2024年のOSCE議長国に関する議論の結果、ロシアは最終的にマルタの立候補に同意した。オーストリアとスイスは立候補しなかった。マルタはNATOと緊密に連携しているが、正式には加盟していないという事実も決定の一因となった。OSCEの事務総長と3つの主要事務所の責任者の任期については、9カ月間だけ延長することで合意し、来年9月に4人全員の再選挙を求めた。2021年以降、われわれは、われわれの提案が考慮されない限り、機構の本格的な予算採択を承認することを拒否しており、スコピエでは、西側諸国がロシアとベラルーシに原則的な立場を放棄するよう説得することはできなかった。
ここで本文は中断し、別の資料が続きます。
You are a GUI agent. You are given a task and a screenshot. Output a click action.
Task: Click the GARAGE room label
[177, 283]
OSCEは当分の間、暫定予算で運営を続けることになるが、年末までに西側諸国の代表がこの問題の解決に向けて新たな努力をすることはほぼ間違いないだろう。

OSCEの閣僚会議の最後に、現議長のブジャール・オスマニ北マケドニア外相が重要な発言をした。彼は、ロシアをOSCEから排除する議論を続けることには意味がないと強調し、普遍的合意の原則はロシアなしでは機能しないと付け加えた。

これは、スコピエでの会議で得られた数少ない合意のひとつである。ここ数年、閣僚理事会は過去とは異なり、OSCEの3つの主要活動分野のいずれにおいても、OSCEの活動に関する決定を採択することができず、このことは改めて、OSCEを苦しめている危機とその退廃状態を浮き彫りにしている。一方、閣僚会合後、集団安全保障条約機構加盟国の代表団団長は共同声明を採択し、集団安全保障条約機構の有効性を高め、前向きで統一的な問題を模索・促進し、相互の関心事である安全保障問題の解決に向けて、イデオロギーにとらわれない現実的な対話のムードを醸成する必要性を訴えた。
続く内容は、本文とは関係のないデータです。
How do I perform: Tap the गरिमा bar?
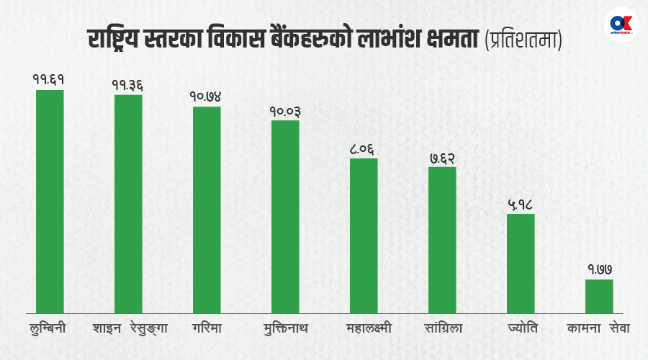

2025年にはヘルシンキ最終法が50周年を迎えるが、その記念すべき年にフィンランドがOSCEの議長国を務めることがすでに決定している。しかし、OSCEは危機的な状況にある悲惨な状態でこの記念すべき年を迎えようとしており、大陸での協力を強化するための統一的な措置を成功させる見込みは依然として乏しい。OSCEが共通の利益を考慮し、前向きで統一的なアジェンダに従って活動しない限り、OSCEは崩壊する運命にある。